Felix the Cat
12-17-2005, 04:55 AM
A German-Jewish renaissance (http://www.haaretz.com/hasen/spages/658647.html)
Six decades after the end of Nazism, Jews are again putting down roots in Germany. This new sense of home is indicated not by theoretical declarations, but by material facts. Money makes the world go round - in Germany like everywhere else.
The postwar careers of Jewish bankers are marking the return of German Jews to the center of German society. The foremost figure here is Bernd Knobloch, 54, who for three years now has been CEO of Eurohypo, Germany's largest mortgage bank. His colleague Nicholas Teller is a member of the executive board at Commerzbank.
Jewish bankers have an exalted tradition in Germany, exemplified but by no means restricted to the Rothschild family. From their home city of Frankfurt am Main, the Rothschilds established a leading position in banking across Europe.

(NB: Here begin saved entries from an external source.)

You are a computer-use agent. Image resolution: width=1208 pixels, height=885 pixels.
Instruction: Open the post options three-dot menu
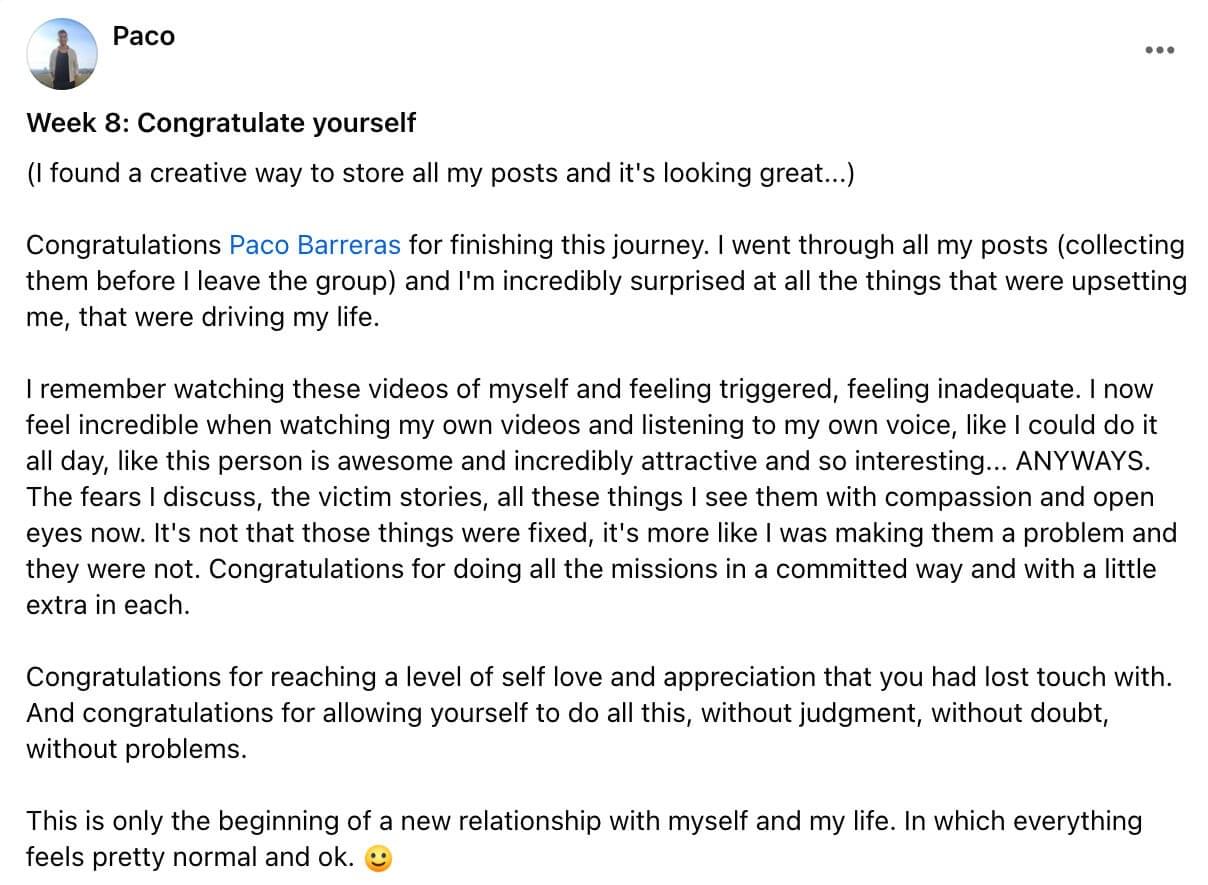click(x=1159, y=50)
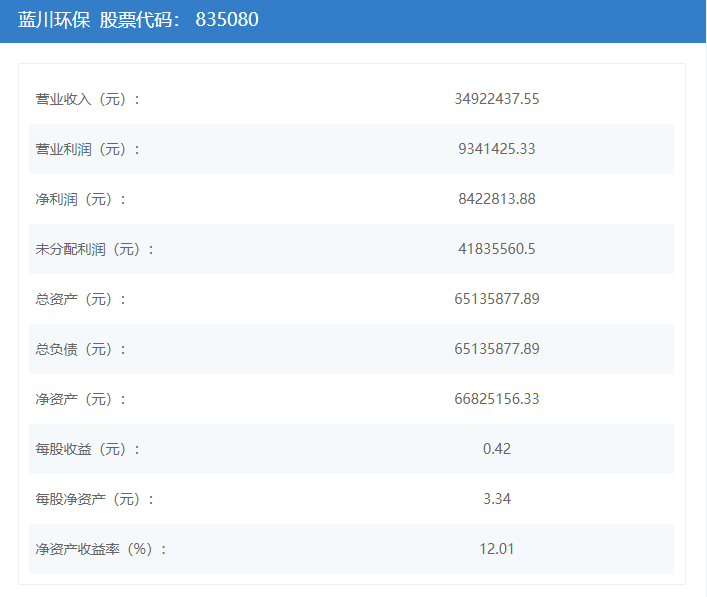
Task: Click the operating profit value 9341425.33
Action: tap(496, 149)
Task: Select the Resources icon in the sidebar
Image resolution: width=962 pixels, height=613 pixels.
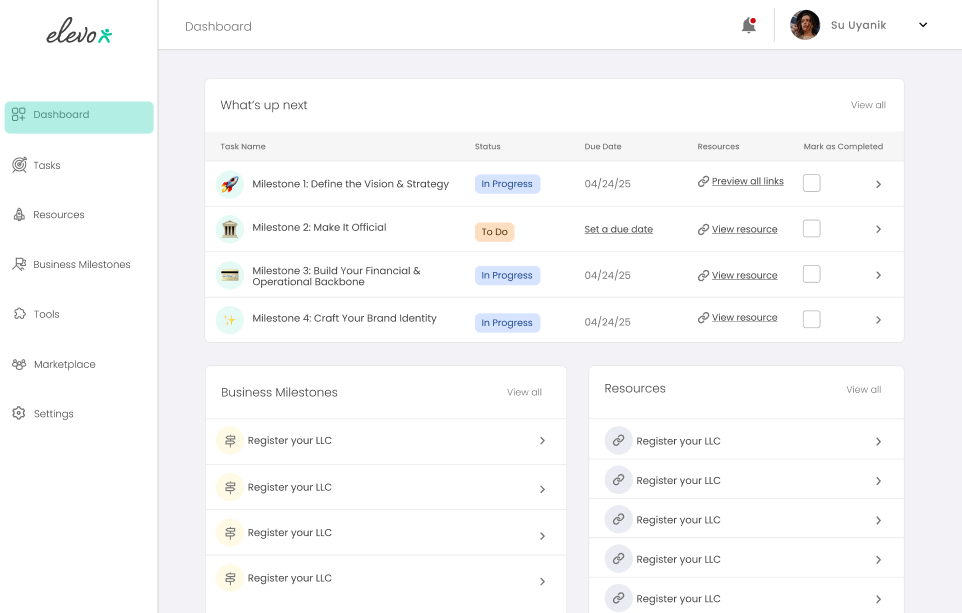Action: point(20,215)
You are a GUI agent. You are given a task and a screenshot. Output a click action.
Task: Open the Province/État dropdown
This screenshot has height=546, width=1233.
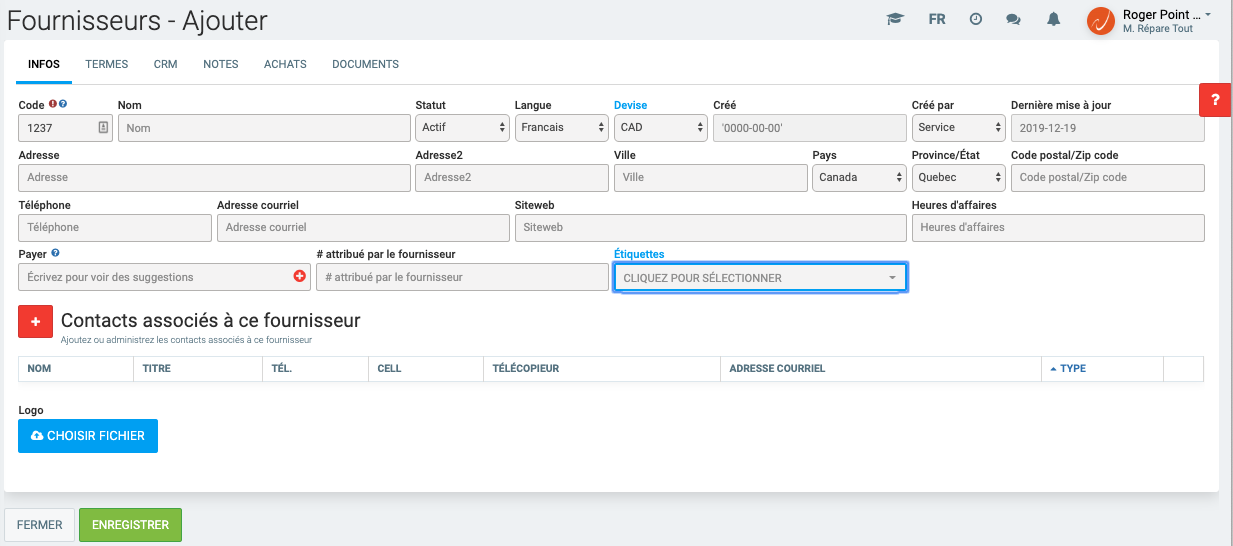[958, 178]
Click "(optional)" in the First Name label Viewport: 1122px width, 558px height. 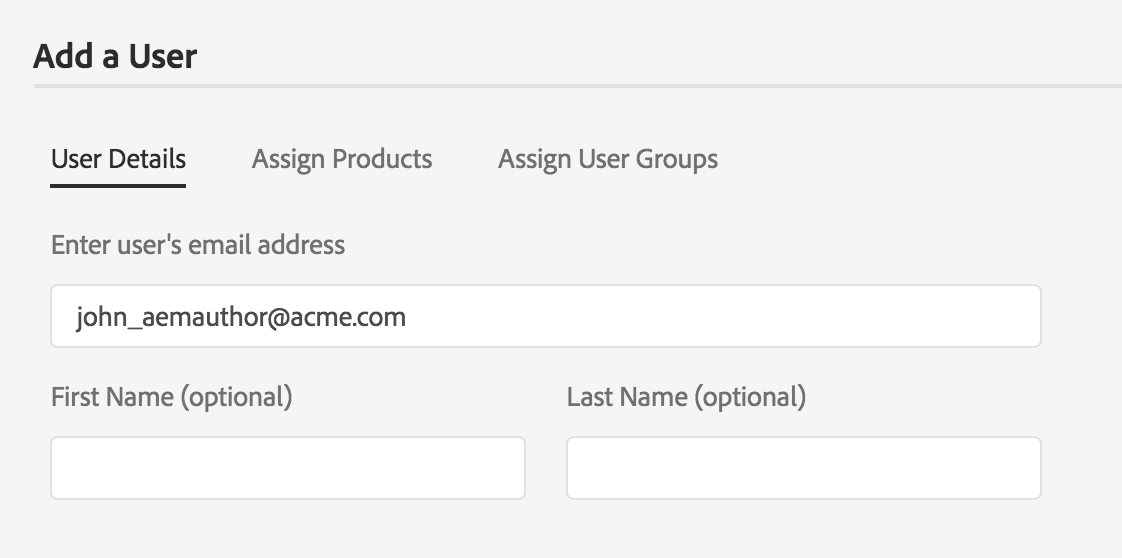pyautogui.click(x=236, y=397)
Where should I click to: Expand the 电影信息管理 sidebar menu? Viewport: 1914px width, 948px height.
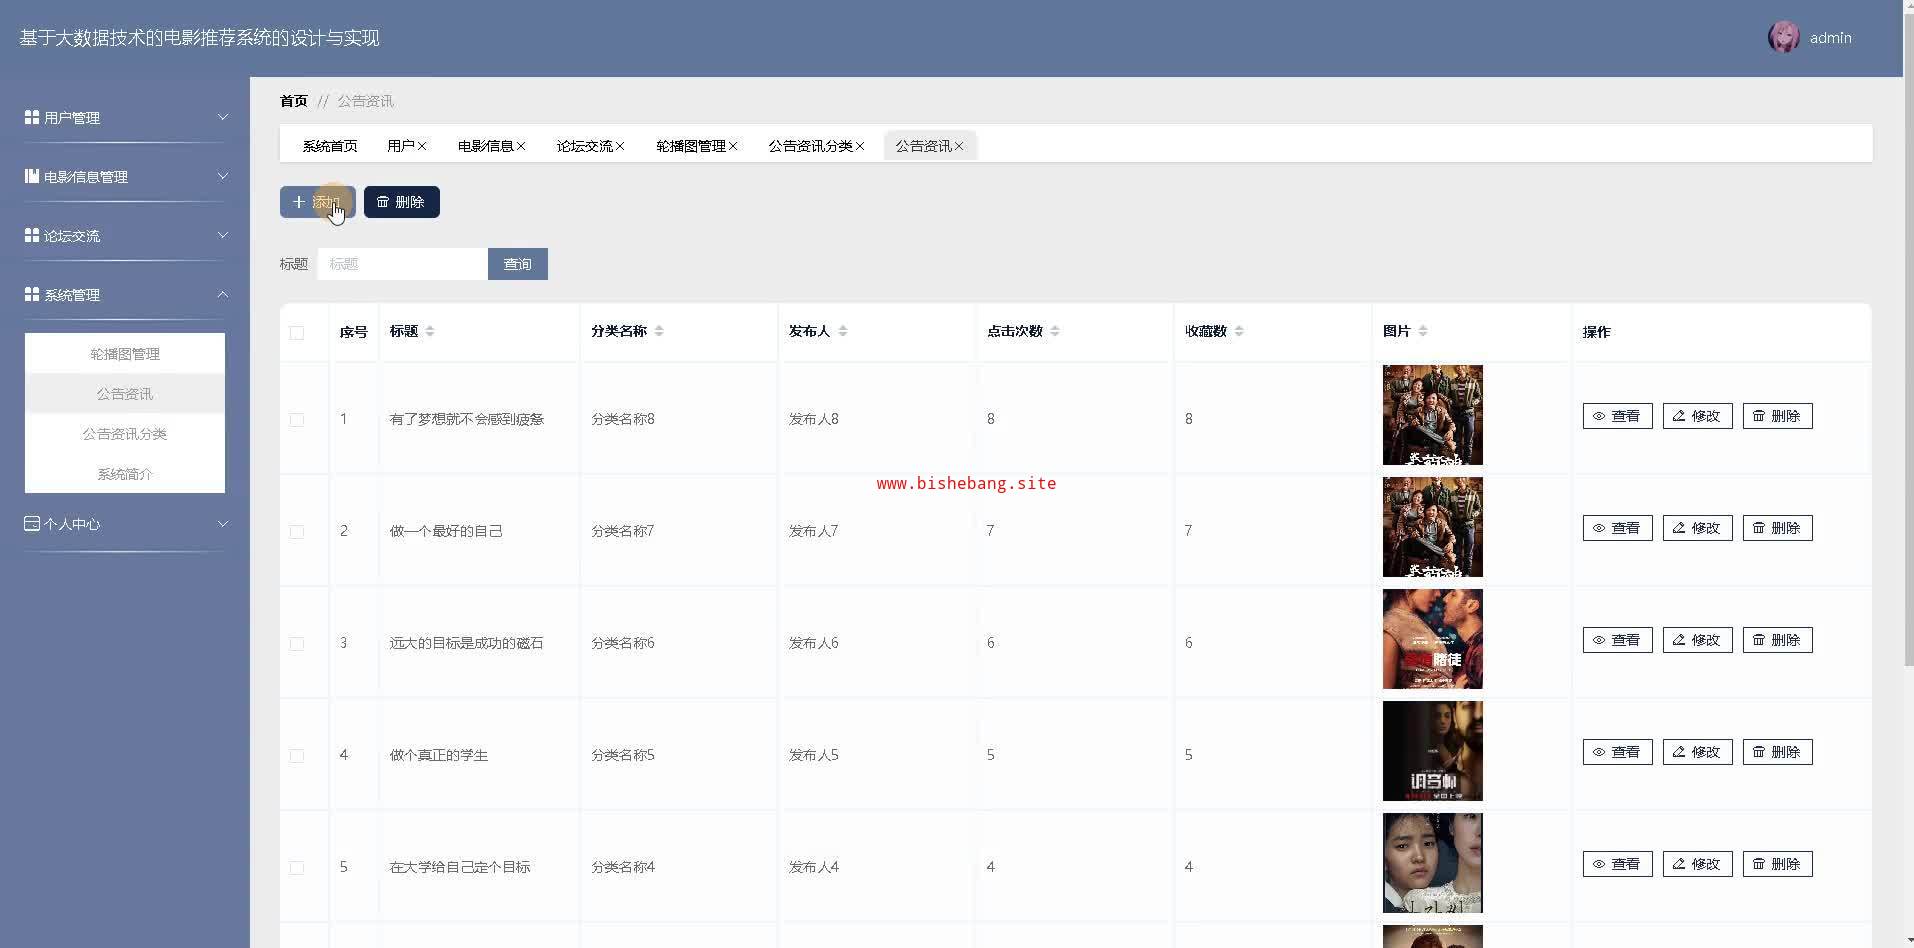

Equally well-known in Europe is Gerson Bleichröder (1822-1893), the banker who was among the closest advisers to Otto von Bismarck, who founded the modern German Empire in 1871 and who was its chancellor for nearly 20 years.
Until 1933, half of Germany's private banks were in Jewish hands. One of the first anti-Semitic measures implemented by the Nazi regime was to expropriate the Jewish banking houses as part of its campaign of "Aryanization." Only after this were the Jews gradually stripped of their rights, ending in genocide.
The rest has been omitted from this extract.